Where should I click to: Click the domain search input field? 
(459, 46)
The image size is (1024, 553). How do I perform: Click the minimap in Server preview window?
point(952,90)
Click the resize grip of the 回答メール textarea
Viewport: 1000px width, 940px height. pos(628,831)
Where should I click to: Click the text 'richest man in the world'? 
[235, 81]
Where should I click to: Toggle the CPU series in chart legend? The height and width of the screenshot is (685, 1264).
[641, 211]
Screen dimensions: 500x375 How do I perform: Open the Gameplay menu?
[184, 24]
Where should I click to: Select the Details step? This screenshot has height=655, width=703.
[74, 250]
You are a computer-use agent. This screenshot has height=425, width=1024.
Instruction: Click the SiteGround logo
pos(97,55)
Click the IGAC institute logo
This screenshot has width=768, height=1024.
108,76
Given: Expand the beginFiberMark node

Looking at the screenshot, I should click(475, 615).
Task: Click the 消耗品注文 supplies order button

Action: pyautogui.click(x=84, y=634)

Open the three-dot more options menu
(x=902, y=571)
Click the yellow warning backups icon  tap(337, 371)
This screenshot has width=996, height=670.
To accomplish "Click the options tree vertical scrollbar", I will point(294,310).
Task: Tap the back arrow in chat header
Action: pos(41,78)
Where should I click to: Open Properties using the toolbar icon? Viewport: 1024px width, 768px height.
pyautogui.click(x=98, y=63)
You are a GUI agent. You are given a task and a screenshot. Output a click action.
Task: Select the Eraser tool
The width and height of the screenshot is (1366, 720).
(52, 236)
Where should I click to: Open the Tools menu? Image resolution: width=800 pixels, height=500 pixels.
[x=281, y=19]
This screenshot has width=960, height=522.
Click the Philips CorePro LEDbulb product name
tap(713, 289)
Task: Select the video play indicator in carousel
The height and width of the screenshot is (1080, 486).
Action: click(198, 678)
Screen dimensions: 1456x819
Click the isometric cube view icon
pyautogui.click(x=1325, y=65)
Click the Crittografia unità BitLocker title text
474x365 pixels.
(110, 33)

- DESCRIPTION OF THE TASK -
Restate the whole listing exactly, leaving out nothing.

- FINAL ANSWER -
Where should I click to: Click the domain search input field? 
(459, 46)
The image size is (1024, 553). How do I perform: Click the minimap in Server preview window?
point(952,90)
Click the resize grip of the 回答メール textarea
Viewport: 1000px width, 940px height. pos(628,831)
Where should I click to: Click the text 'richest man in the world'? 
[235, 81]
Where should I click to: Toggle the CPU series in chart legend? The height and width of the screenshot is (685, 1264).
[641, 211]
Screen dimensions: 500x375 How do I perform: Open the Gameplay menu?
[184, 24]
Where should I click to: Select the Details step? This screenshot has height=655, width=703.
[74, 250]
You are a computer-use agent. This screenshot has height=425, width=1024.
Instruction: Click the SiteGround logo
pos(97,55)
Click the IGAC institute logo
This screenshot has width=768, height=1024.
108,76
Given: Expand the beginFiberMark node

Looking at the screenshot, I should click(475, 615).
Task: Click the 消耗品注文 supplies order button

Action: pyautogui.click(x=84, y=634)

Open the three-dot more options menu
(x=902, y=571)
Click the yellow warning backups icon  tap(337, 371)
This screenshot has width=996, height=670.
To accomplish "Click the options tree vertical scrollbar", I will point(294,310).
Task: Tap the back arrow in chat header
Action: pos(41,78)
Where should I click to: Open Properties using the toolbar icon? Viewport: 1024px width, 768px height.
pyautogui.click(x=98, y=63)
You are a GUI agent. You are given a task and a screenshot. Output a click action.
Task: Select the Eraser tool
The width and height of the screenshot is (1366, 720).
(52, 236)
Where should I click to: Open the Tools menu? Image resolution: width=800 pixels, height=500 pixels.
[x=281, y=19]
This screenshot has width=960, height=522.
Click the Philips CorePro LEDbulb product name
tap(713, 289)
Task: Select the video play indicator in carousel
The height and width of the screenshot is (1080, 486).
Action: click(198, 678)
Screen dimensions: 1456x819
Click the isometric cube view icon
pyautogui.click(x=1325, y=65)
Click the Crittografia unità BitLocker title text
474x365 pixels.
(110, 33)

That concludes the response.